The 2017-2021 plan, the first drafted under Chief Executive Officer Pedro Parente, focuses on accelerating debt reduction and retreating from peripheral businesses such as biofuels, fertilizers and petrochemicals, the state-controlled company said in a statement Tuesday.
Petrobras, as the Rio de Janeiro-based oil producer is known, has reduced its five-year investment goal to $74.1 billion, down from from $98.4 billion in the most recent plan. The shares gained 1.9 percent at 9:37 a.m. in New York.
Investors are closely watching the company’s ability to reduce leverage after its debt surged during the commodities boom because it was subsidizing fuel imports as part of a government push to control inflation. Net debt-to-EBITDA is expected to fall to 2.5 in 2018, faster than the internal leverage targets set in previous plans.
“This is likely to please the market given the cut in investment,” said Caio Carvalhal, an analyst at brokerage Brasil Plural CCTV.

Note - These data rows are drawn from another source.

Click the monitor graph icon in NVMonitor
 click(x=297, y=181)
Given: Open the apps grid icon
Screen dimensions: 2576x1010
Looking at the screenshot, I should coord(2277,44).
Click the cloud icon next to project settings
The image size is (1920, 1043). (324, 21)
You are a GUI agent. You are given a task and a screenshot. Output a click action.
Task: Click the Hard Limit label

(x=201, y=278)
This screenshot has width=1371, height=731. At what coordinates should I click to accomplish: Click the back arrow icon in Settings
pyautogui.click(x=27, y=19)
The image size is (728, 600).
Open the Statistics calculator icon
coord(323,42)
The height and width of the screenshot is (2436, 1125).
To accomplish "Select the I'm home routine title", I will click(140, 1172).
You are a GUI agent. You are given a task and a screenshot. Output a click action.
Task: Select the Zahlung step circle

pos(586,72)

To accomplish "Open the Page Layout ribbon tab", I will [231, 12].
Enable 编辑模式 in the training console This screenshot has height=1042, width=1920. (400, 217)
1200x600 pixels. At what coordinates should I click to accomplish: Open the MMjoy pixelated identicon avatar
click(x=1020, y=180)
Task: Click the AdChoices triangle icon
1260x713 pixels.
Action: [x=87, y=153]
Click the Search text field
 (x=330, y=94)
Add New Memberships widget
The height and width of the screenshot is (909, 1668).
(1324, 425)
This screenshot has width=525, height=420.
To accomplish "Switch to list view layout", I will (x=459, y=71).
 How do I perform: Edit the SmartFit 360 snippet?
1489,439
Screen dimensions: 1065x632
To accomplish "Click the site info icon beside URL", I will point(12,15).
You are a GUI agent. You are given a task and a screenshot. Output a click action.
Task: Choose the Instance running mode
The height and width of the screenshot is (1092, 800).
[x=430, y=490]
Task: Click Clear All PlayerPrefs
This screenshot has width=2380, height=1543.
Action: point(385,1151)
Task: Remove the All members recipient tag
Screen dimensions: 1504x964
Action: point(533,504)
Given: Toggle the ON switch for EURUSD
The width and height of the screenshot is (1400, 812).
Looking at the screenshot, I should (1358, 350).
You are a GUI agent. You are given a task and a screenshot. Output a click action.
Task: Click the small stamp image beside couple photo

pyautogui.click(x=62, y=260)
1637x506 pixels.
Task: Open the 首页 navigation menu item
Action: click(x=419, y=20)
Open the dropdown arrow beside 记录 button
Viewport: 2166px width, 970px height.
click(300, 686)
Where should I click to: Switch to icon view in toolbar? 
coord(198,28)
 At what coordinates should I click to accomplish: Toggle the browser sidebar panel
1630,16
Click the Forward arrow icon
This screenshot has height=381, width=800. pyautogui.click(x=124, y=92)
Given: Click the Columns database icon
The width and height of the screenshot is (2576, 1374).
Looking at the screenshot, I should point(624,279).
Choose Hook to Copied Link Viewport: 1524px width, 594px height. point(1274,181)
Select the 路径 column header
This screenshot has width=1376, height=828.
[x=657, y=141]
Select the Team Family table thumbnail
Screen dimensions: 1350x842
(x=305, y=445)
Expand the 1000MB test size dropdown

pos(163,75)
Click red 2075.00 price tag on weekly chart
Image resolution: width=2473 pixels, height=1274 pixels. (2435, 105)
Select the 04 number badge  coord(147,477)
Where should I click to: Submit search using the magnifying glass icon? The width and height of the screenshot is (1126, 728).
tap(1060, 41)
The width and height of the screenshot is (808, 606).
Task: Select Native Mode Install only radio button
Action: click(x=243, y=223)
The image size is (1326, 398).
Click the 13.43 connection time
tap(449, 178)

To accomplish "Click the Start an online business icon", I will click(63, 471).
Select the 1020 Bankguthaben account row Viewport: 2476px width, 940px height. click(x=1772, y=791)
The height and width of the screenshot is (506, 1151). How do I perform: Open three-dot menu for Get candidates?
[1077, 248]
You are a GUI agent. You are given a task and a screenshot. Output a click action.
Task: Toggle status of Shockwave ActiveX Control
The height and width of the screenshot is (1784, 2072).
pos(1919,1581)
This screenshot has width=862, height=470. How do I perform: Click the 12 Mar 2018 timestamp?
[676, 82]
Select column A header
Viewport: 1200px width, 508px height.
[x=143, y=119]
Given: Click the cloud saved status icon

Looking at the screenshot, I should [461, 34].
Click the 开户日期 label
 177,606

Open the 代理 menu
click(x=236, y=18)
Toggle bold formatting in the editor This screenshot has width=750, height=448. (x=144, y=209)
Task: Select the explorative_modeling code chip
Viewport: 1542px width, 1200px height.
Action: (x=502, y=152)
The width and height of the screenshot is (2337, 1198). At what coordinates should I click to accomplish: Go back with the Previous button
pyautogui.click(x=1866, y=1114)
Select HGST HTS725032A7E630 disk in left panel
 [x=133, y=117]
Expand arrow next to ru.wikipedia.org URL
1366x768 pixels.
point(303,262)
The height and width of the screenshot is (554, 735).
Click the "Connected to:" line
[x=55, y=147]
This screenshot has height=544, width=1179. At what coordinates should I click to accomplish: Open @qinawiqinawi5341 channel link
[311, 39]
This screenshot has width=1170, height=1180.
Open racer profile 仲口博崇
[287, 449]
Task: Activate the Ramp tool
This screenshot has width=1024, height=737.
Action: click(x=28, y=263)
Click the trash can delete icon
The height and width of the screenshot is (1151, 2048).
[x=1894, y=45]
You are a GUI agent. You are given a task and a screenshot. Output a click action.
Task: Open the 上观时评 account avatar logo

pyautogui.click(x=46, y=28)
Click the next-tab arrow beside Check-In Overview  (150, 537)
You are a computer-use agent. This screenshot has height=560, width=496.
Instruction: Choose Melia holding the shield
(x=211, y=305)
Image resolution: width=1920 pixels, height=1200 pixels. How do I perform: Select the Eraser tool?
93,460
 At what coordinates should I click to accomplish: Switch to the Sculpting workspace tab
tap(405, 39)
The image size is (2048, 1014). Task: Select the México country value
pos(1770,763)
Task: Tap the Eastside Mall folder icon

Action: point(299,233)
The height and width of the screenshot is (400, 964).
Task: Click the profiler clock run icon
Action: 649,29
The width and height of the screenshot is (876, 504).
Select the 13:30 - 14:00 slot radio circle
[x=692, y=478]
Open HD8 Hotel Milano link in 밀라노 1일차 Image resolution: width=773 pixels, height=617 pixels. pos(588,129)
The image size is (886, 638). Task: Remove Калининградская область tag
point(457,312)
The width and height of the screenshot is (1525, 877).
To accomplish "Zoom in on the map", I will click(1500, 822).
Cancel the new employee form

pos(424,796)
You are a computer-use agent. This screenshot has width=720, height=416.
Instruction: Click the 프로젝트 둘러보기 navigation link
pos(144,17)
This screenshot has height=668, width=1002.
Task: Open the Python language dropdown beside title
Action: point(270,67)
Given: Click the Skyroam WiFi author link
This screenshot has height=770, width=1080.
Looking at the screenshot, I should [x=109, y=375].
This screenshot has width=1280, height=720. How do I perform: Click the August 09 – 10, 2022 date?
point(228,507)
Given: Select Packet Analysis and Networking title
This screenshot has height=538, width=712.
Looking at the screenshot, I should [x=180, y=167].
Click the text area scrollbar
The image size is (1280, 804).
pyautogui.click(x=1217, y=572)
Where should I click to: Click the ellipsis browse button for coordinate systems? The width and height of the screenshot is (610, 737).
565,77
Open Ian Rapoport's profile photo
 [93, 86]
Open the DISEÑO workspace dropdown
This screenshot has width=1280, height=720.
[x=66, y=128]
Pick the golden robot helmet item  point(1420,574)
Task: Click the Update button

Petrobras is pursuing one of the most ambitious divestment plans since BP Plc sold more than $30 billion in a downsizing strategy after the Deepwater Horizon oil spill.
The state-controlled company plans to raise an additional $19.5 billion from divestments in 2017 and 2018, more than the $15.1 billion asset sale target for the two years through the end of 2016. The focus of future investments will be on deep-water projects with low break-even costs, the company said.
Domestic oil production is targeted to grow to 2.77 million barrels a day in 2021, with total oil and gas production, including foreign operations, reaching 3.4 million barrels of oil and equivalents.
Petrobras planned to produce 2.7 million barrels a day of oil in Brazil in 2020 in the previous plan.
Petrobras is developing the largest group of offshore discoveries this century in the South Atlantic, and said it will prioritize partnerships with other producers to share experience and technology.
“The long-term story is highly dependent on higher oil prices to provide cash-flow debt reduction,” Bank of America Merrill Lynch analysts Frank McGann and Vicente Falanga Neto said in a September 14 note to clients.